» **Data for the task**:
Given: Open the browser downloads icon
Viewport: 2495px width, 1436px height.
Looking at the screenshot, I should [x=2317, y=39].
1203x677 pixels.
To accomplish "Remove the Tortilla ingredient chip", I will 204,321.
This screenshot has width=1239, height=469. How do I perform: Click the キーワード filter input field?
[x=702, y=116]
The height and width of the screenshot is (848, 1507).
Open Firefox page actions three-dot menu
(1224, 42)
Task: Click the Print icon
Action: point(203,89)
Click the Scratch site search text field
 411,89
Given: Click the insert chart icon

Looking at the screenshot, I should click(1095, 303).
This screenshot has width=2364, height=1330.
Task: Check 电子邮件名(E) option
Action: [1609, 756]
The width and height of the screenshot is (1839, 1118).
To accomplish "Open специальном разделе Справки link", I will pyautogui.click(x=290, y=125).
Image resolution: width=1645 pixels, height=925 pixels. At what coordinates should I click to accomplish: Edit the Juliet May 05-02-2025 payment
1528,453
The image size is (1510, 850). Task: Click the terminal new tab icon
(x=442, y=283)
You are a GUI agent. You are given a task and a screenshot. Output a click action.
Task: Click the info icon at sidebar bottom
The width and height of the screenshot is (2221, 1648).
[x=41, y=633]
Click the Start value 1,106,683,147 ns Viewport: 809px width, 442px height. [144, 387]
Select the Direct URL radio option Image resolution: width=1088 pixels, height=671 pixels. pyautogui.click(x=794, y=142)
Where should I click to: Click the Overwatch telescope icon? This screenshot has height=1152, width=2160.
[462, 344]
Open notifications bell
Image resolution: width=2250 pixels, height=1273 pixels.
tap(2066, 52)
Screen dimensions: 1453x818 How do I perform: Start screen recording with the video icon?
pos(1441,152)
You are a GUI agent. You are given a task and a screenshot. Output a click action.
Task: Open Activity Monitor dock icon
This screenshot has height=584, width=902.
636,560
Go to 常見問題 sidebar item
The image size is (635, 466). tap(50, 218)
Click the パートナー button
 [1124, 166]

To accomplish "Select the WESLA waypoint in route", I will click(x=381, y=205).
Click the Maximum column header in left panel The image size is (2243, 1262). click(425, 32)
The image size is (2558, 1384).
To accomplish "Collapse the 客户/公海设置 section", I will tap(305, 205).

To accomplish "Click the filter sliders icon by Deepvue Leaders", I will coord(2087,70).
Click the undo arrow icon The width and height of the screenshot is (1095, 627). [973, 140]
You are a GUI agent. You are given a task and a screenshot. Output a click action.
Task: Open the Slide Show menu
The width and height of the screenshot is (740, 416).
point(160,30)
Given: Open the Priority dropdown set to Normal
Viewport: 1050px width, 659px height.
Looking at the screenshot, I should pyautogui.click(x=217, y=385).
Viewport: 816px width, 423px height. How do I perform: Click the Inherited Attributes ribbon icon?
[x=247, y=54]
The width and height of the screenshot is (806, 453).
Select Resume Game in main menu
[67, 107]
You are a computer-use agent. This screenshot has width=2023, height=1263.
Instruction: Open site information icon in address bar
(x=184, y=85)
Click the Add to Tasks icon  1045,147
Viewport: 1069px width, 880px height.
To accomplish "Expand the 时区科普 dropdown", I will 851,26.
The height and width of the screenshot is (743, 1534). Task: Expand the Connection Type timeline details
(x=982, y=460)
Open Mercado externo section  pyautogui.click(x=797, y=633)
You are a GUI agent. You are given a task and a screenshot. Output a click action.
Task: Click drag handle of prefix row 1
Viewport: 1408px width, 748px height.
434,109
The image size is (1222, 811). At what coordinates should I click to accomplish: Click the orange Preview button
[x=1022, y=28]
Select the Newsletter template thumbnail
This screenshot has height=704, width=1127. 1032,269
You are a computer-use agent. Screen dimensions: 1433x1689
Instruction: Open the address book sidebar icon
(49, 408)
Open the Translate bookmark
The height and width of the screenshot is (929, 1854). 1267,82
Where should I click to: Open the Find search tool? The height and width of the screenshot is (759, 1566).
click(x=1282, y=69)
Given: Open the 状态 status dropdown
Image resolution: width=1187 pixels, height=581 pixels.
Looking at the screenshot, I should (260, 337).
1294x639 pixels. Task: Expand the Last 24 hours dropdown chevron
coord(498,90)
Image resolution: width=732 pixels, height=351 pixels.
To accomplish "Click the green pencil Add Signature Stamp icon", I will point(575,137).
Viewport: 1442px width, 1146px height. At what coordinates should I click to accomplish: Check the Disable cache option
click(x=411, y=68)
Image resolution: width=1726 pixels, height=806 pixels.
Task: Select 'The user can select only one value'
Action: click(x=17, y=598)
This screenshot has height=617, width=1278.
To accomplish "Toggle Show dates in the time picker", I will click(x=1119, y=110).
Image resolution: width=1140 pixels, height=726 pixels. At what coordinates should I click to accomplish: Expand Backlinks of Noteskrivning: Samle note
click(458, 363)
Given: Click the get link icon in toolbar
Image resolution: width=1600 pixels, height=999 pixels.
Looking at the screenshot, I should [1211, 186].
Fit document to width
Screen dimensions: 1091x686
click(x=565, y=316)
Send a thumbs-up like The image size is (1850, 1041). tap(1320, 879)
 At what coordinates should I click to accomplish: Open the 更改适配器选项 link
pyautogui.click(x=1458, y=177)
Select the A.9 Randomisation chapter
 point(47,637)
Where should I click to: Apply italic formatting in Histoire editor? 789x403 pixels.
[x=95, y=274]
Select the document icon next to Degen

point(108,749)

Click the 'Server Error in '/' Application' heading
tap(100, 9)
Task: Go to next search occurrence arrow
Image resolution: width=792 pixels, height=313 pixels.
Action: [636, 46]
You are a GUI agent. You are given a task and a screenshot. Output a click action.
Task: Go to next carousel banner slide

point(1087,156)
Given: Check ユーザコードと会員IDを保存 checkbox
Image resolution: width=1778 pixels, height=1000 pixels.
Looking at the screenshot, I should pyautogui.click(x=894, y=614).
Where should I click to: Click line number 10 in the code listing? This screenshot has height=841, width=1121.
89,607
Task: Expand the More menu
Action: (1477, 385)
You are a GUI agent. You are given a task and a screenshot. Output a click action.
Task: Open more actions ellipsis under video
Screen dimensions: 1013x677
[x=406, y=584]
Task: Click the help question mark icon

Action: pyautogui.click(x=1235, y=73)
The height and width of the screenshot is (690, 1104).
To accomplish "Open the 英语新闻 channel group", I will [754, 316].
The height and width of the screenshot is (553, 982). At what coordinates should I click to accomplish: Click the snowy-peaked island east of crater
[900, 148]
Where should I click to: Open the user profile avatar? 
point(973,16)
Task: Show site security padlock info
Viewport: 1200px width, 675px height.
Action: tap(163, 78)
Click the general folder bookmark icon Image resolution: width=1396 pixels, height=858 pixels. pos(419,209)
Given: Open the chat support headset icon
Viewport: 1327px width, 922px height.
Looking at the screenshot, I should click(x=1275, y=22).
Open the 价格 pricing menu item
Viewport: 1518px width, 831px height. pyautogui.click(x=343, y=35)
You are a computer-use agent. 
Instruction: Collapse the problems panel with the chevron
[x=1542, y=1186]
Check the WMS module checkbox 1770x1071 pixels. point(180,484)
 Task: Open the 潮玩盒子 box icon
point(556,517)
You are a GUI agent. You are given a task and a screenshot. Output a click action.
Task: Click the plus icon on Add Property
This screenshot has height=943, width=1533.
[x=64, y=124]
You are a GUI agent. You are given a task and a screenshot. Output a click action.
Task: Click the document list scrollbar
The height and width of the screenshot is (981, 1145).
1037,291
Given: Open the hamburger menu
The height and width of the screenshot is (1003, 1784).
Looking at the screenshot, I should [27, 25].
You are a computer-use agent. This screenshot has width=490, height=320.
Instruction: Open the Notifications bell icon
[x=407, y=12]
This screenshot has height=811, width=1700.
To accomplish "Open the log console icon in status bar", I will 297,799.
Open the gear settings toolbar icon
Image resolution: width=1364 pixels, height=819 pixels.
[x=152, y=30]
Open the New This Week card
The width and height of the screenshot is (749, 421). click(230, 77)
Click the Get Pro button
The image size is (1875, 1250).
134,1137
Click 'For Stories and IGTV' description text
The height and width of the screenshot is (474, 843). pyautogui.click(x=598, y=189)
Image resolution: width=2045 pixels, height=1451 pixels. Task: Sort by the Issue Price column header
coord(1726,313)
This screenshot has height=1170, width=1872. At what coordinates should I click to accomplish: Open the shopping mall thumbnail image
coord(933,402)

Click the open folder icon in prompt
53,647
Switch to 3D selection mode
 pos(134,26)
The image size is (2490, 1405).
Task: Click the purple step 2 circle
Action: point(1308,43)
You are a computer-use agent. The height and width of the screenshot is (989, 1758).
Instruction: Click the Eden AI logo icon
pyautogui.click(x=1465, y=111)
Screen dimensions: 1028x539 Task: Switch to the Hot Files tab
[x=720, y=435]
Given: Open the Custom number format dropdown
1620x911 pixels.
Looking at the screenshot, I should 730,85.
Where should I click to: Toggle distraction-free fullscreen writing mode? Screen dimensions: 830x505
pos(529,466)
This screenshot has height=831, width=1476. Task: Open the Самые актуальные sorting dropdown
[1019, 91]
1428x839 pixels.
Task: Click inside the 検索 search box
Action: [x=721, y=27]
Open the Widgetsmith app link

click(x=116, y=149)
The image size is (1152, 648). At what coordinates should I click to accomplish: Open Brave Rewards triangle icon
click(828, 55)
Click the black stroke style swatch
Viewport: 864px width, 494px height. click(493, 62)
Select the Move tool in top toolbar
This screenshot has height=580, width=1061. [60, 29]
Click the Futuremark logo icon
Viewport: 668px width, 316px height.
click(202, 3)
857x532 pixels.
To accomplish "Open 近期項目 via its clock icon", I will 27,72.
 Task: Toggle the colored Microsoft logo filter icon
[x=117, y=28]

» **What you should do**:
In the records above, collect each line with "Show".

» **Answer for the task**:
Task: Open the Slide Show menu
To accomplish "Toggle Show dates in the time picker", I will click(x=1119, y=110).
Task: Show site security padlock info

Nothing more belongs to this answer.